Skip to content
This repository has been archived by the owner on Nov 9, 2020. It is now read-only.

Example setup

Martin Zurowietz edited this page Apr 17, 2020 · 11 revisions

Setup of BIIGLE with GPU computing

Some BIIGLE modules, such as biigle/maia, may require GPU computing resources. This wiki describes how to set up a BIIGLE instance with access to GPU computing resources by setting up a working instance with the biigle/maia module.

Prerequisites

This wiki assumes that you already have a working BIIGLE instance. Head over to biigle\distribution to get started if you don't have a running instance.

In addition, you need the NVIDIA GPU drivers, Docker, nvidia-docker2 and Docker Compose installed on the GPU machine(s) that should perform GPU computing. You can find example installation instructions here.

## JOB 1
Repeat the BIIGLE GPU setup page in full, word for word.
## JOB 2
In the listing, replace "coordinate pair" with "point" from the line with "The width and" up to and including the line with "Looking at the", changing nothing else. Return only those lines, with the pictures left out.
The BIIGLE GPU setup page and the listing are unrelated material.

## ENTRIES PROVIDED
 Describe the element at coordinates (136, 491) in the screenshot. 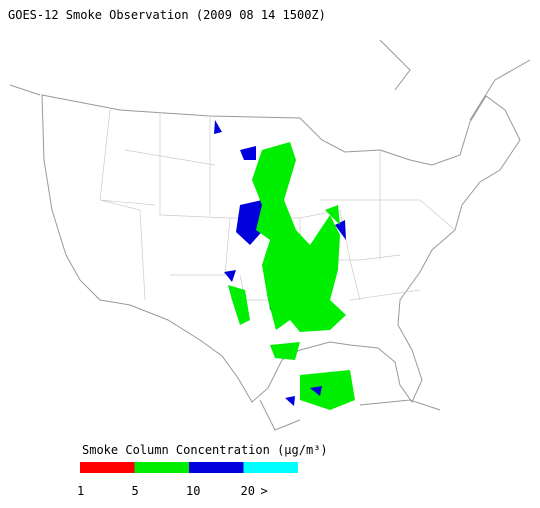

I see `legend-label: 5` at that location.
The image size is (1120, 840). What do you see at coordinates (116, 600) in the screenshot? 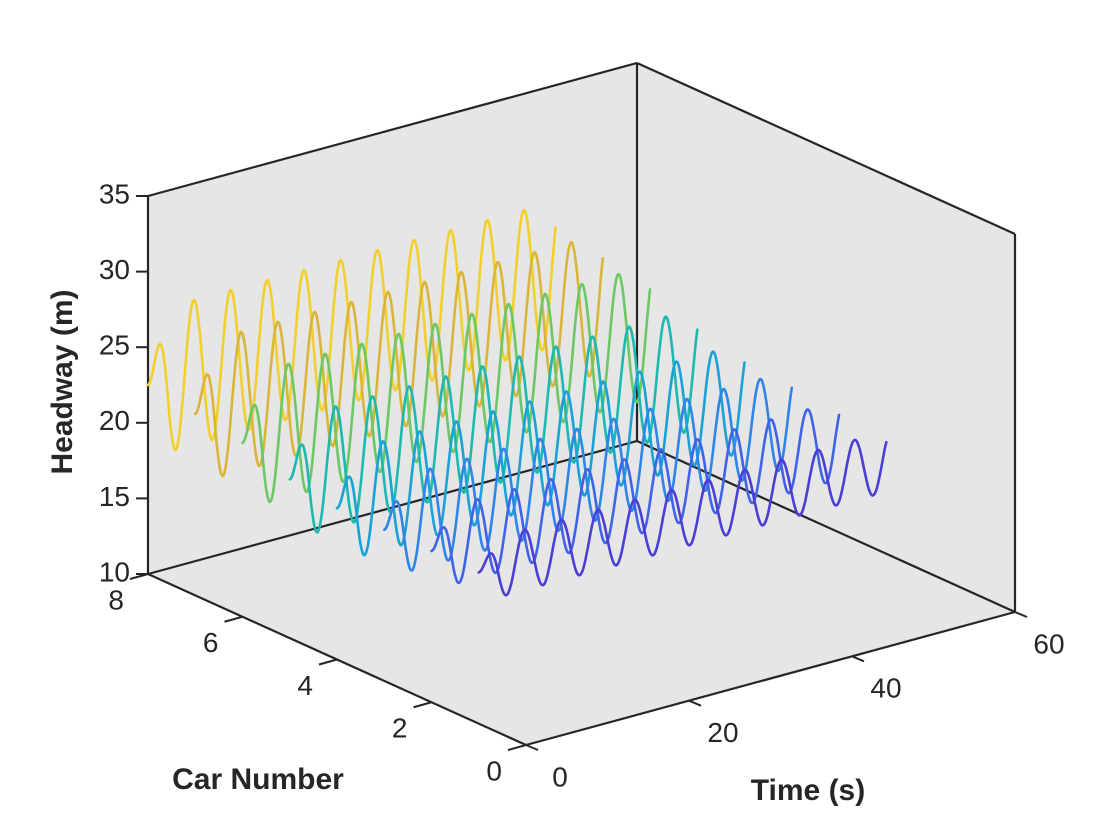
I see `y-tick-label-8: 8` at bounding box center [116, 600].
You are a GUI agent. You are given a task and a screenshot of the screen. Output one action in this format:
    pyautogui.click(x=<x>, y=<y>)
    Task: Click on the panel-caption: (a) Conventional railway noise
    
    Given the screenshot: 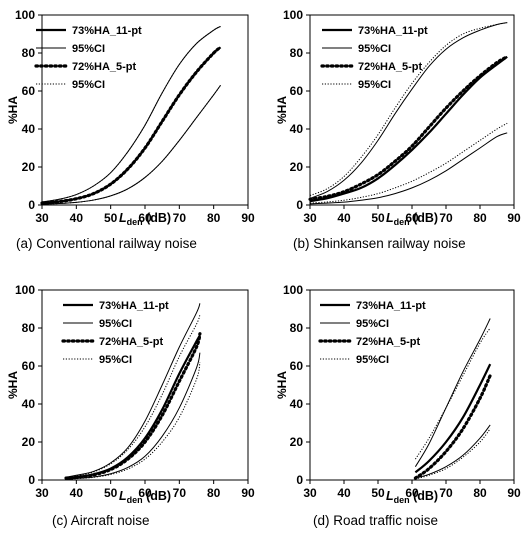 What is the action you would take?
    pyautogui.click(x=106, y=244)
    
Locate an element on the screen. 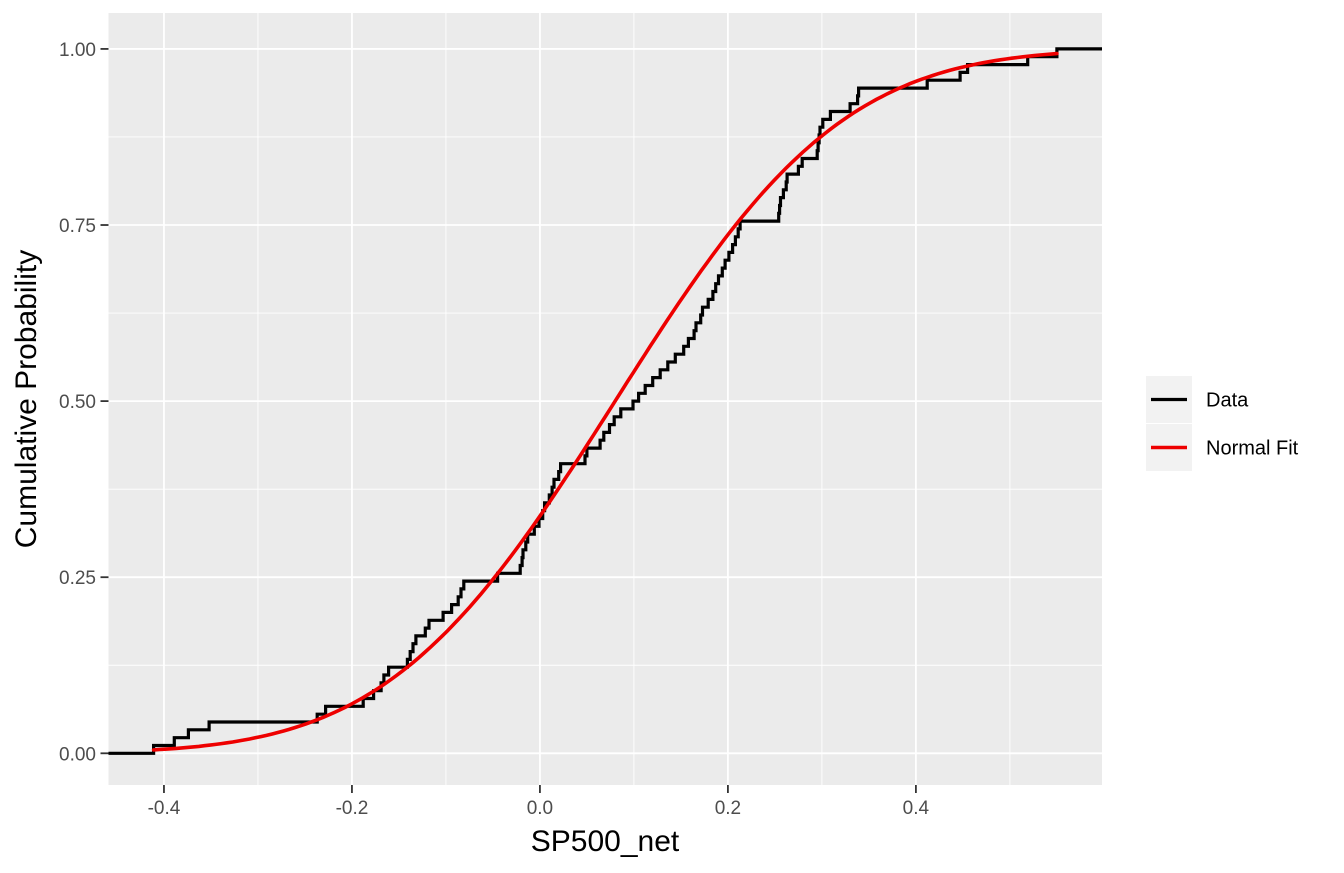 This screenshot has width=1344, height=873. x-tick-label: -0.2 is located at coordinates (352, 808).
* * *
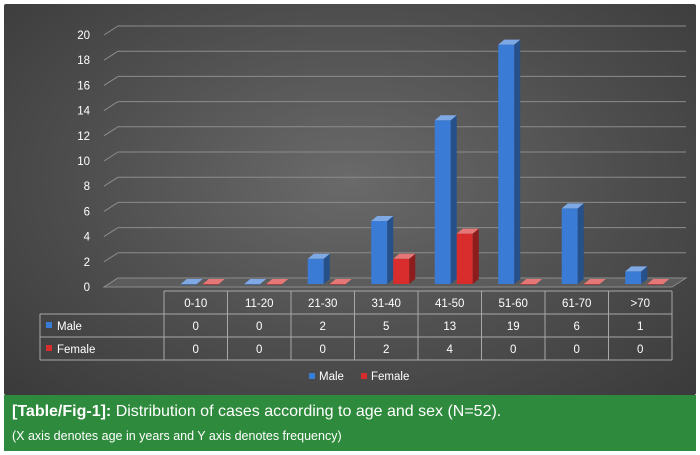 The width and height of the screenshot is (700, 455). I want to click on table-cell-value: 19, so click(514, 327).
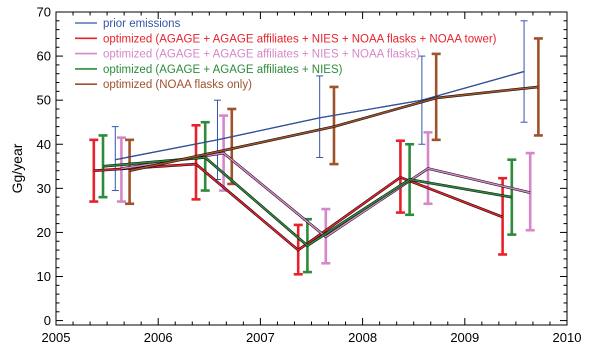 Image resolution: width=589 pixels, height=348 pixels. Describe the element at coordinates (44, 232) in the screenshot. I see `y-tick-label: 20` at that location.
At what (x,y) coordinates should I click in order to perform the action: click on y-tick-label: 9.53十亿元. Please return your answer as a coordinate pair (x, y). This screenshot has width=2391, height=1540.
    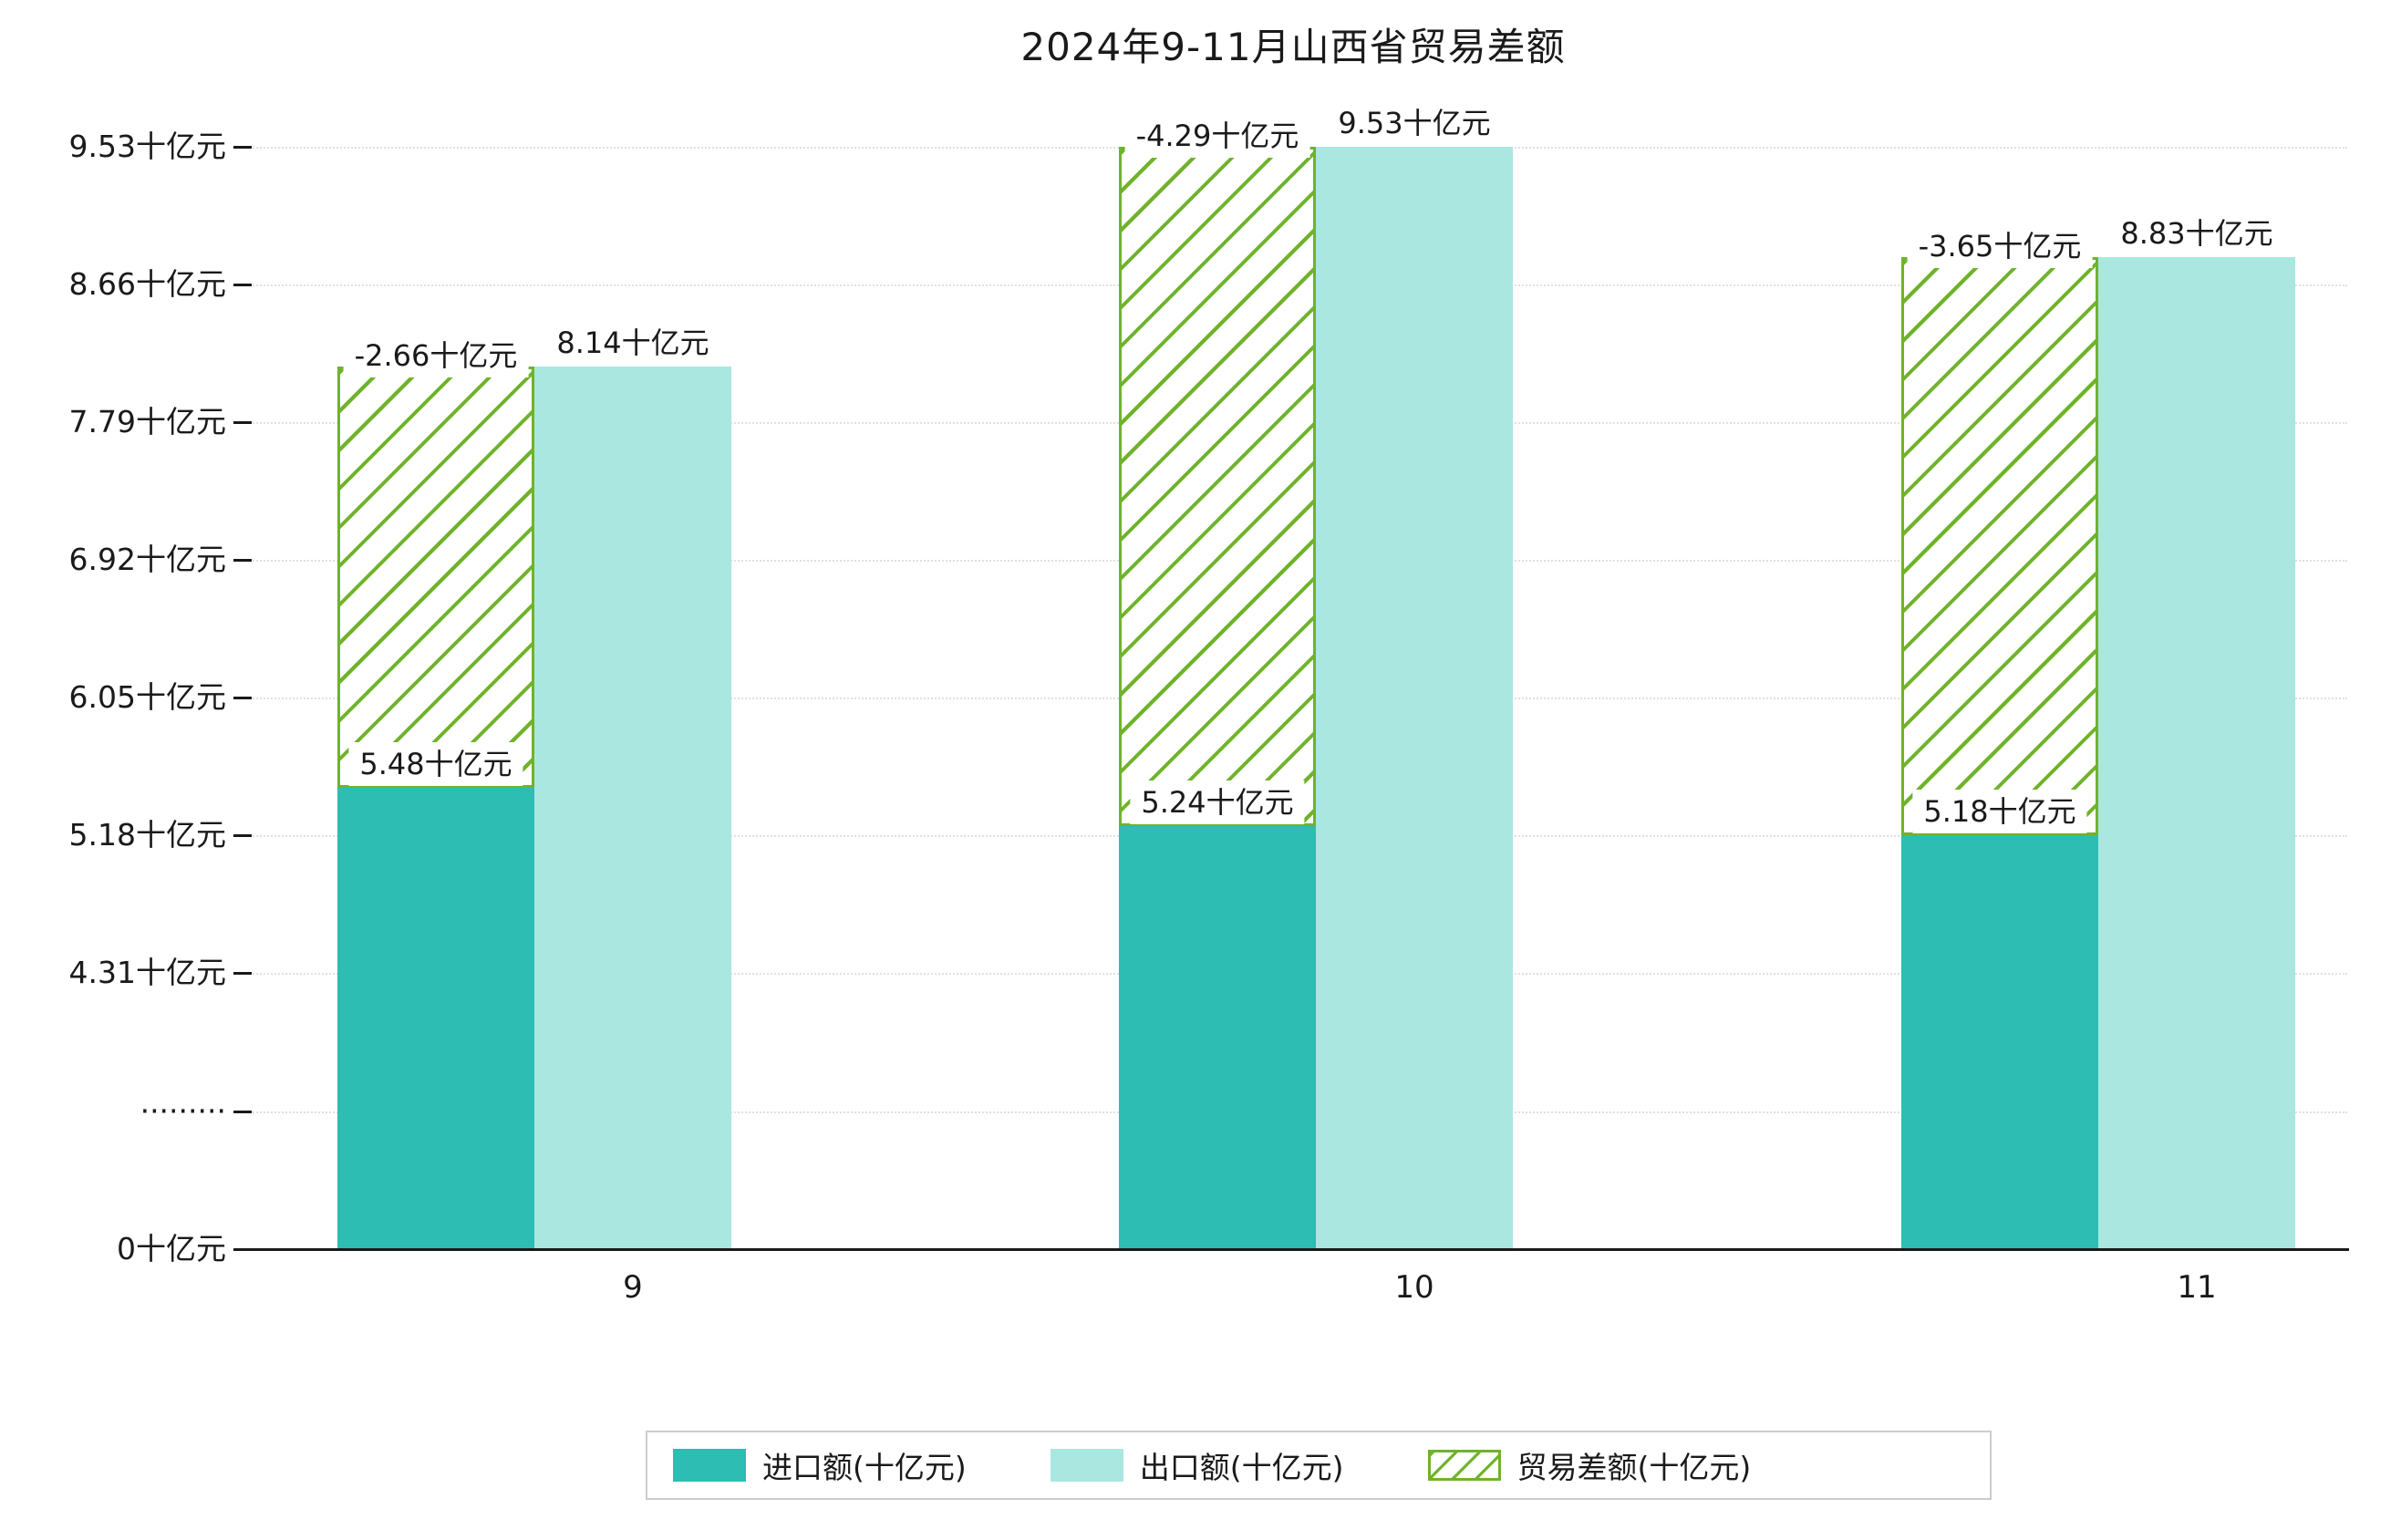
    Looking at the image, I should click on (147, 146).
...
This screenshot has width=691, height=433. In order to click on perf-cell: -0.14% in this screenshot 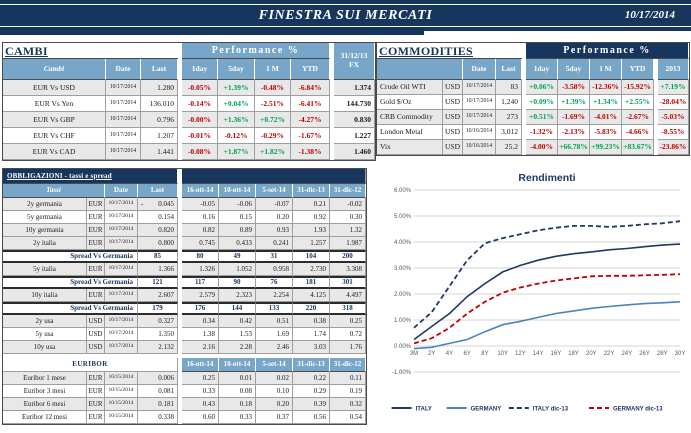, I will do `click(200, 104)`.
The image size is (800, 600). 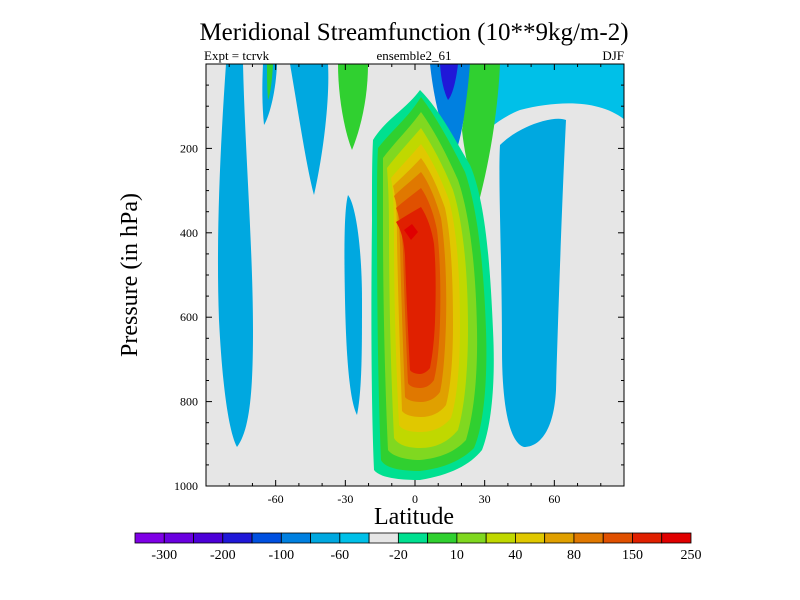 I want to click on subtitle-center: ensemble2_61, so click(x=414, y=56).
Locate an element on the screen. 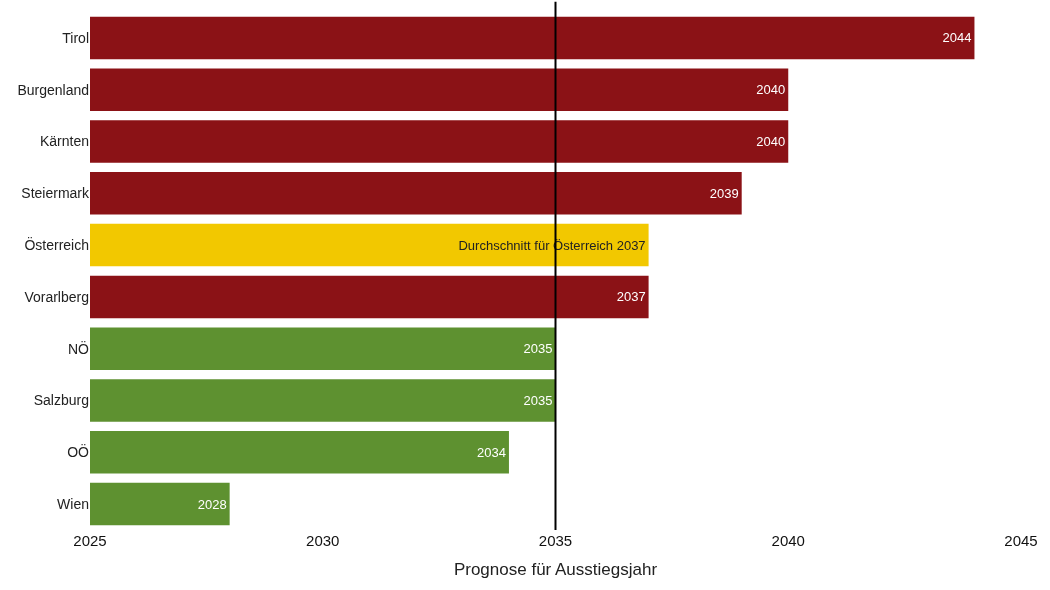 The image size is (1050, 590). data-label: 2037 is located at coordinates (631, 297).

## ANSWER BOX 1
Skip to content
This repository has been archived by the owner on Nov 9, 2020. It is now read-only.

Example setup

Martin Zurowietz edited this page Apr 17, 2020 · 11 revisions

Setup of BIIGLE with GPU computing

Some BIIGLE modules, such as biigle/maia, may require GPU computing resources. This wiki describes how to set up a BIIGLE instance with access to GPU computing resources by setting up a working instance with the biigle/maia module.

Prerequisites

This wiki assumes that you already have a working BIIGLE instance. Head over to biigle\distribution to get started if you don't have a running instance.

In addition, you need the NVIDIA GPU drivers, Docker, nvidia-docker2 and Docker Compose installed on the GPU machine(s) that should perform GPU computing. You can find example installation instructions here.

## ANSWER BOX 2
 The width and height of the screenshot is (700, 455). I want to click on table-cell-value: 19, so click(514, 327).
 Image resolution: width=589 pixels, height=348 pixels. Describe the element at coordinates (44, 232) in the screenshot. I see `y-tick-label: 20` at that location.
At what (x,y) coordinates should I click in order to perform the action: click on y-tick-label: 9.53十亿元. Please return your answer as a point (x, y). This screenshot has width=2391, height=1540.
    Looking at the image, I should click on (147, 146).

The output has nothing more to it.